Exercise details: Tally the lines of the data that include the word "last" and state the total, nothing else.

---

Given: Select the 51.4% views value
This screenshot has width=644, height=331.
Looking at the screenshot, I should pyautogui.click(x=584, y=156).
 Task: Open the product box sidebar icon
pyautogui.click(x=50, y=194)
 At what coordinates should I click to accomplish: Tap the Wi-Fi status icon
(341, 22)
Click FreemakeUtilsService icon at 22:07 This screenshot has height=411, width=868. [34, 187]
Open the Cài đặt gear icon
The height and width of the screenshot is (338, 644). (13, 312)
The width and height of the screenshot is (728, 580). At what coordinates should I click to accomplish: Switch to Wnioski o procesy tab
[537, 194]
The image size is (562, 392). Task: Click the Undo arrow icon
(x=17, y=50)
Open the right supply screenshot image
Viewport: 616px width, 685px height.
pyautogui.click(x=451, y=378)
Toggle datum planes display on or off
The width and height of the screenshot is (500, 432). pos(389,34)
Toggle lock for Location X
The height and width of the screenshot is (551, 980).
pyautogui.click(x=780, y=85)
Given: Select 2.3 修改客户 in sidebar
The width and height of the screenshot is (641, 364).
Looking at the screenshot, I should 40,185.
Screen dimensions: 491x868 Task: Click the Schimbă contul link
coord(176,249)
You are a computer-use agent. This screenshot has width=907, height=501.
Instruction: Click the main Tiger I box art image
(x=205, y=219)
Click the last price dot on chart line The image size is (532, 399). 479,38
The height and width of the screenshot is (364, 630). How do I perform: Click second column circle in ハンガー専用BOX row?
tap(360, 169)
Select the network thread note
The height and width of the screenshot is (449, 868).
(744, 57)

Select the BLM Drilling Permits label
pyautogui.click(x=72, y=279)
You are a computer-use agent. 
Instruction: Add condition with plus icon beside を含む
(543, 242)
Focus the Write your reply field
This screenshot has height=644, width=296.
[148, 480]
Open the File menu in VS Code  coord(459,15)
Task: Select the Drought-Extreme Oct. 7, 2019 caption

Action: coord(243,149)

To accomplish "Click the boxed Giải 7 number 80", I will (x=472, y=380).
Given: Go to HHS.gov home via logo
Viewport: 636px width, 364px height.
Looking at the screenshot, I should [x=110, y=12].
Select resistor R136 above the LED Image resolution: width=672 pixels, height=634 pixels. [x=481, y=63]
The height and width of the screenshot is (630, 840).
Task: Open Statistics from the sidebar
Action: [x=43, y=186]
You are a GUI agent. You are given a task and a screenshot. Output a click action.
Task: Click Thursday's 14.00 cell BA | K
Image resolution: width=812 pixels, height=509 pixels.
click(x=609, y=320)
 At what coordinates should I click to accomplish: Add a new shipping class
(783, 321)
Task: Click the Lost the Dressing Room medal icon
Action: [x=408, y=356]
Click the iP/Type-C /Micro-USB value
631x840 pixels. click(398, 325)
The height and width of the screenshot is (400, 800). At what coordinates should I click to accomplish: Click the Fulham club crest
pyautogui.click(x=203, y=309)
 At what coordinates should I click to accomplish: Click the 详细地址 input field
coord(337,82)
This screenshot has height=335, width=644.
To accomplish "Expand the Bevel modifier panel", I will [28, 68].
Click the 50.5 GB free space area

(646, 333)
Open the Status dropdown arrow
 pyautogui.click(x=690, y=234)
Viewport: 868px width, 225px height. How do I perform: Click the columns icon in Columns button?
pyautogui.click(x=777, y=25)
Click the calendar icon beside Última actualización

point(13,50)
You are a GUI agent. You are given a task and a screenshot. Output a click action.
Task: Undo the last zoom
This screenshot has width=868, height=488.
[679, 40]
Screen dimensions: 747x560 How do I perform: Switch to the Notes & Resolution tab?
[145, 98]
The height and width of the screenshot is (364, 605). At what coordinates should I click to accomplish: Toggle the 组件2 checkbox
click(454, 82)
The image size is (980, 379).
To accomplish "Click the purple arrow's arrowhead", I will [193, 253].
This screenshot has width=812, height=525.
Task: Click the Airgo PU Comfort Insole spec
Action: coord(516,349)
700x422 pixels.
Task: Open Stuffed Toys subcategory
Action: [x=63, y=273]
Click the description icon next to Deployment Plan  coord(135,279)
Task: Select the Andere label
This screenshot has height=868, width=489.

---

Task answer: 2